**Page excerpt:**
This type of imagery attributed to foreign Aid organisations is one of the most dominant and enduring depictions of Africa and by extension much of the Global South by the Global North. The enduring consequence of this singular narrative is that it “It robs people of dignity”. Countries that comprise the Global South are often defined through their differences to the Global North. The splitting of the world into two opposing categories is a deliberate manoeuvre in which the West positions itself as superior. This split is something that theorist Stuart Hall has commented on many times: “The world is first divided, symbolically, into good-bad, us-them, attractive-disgusting, civilized-uncivilized, the West-the Rest.” ,a society which seeks to assert its self-proclaimed dignity cannot do so without first declaring who is undignified.







The African Missionary, 1928.

**Provided data:**
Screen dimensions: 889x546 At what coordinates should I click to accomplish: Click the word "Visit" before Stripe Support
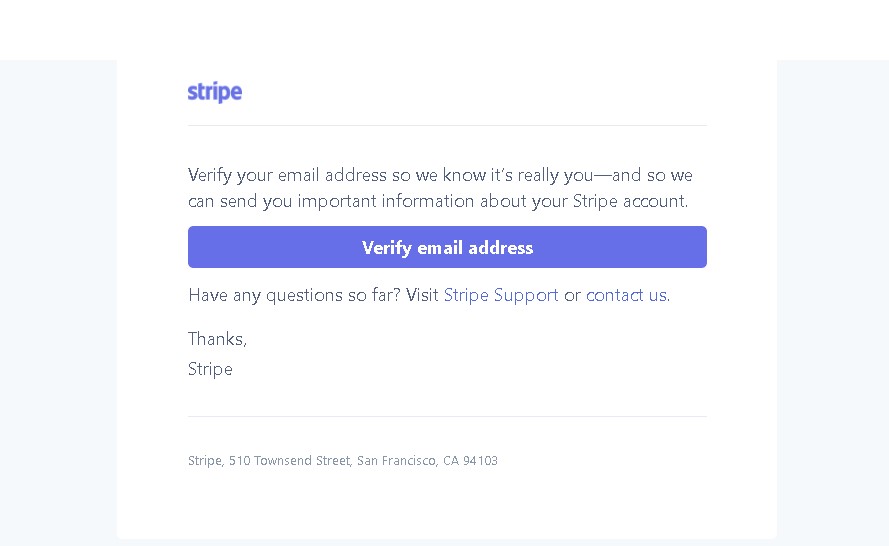tap(422, 295)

**Exercises:**
- A) Reproduce the passage on depictions of Africa from "This type of" up to and including "African Missionary, 1928.".
- B) Name every opposing pair that Stuart Hall gives in his quote in the passage on depictions of Africa.
- C) In the passage on depictions of Africa, which theorist has commented on the splitting of the world into two opposing categories?
Rely only on the passage on depictions of Africa.

**Per-task outputs:**
- A)
This type of imagery attributed to foreign Aid organisations is one of the most dominant and enduring depictions of Africa and by extension much of the Global South by the Global North. The enduring consequence of this singular narrative is that it “It robs people of dignity”. Countries that comprise the Global South are often defined through their differences to the Global North. The splitting of the world into two opposing categories is a deliberate manoeuvre in which the West positions itself as superior. This split is something that theorist Stuart Hall has commented on many times: “The world is first divided, symbolically, into good-bad, us-them, attractive-disgusting, civilized-uncivilized, the West-the Rest.” ,a society which seeks to assert its self-proclaimed dignity cannot do so without first declaring who is undignified.







The African Missionary, 1928.

- B)
good-bad
us-them
attractive-disgusting
civilized-uncivilized
the West-the Rest

- C) Stuart Hall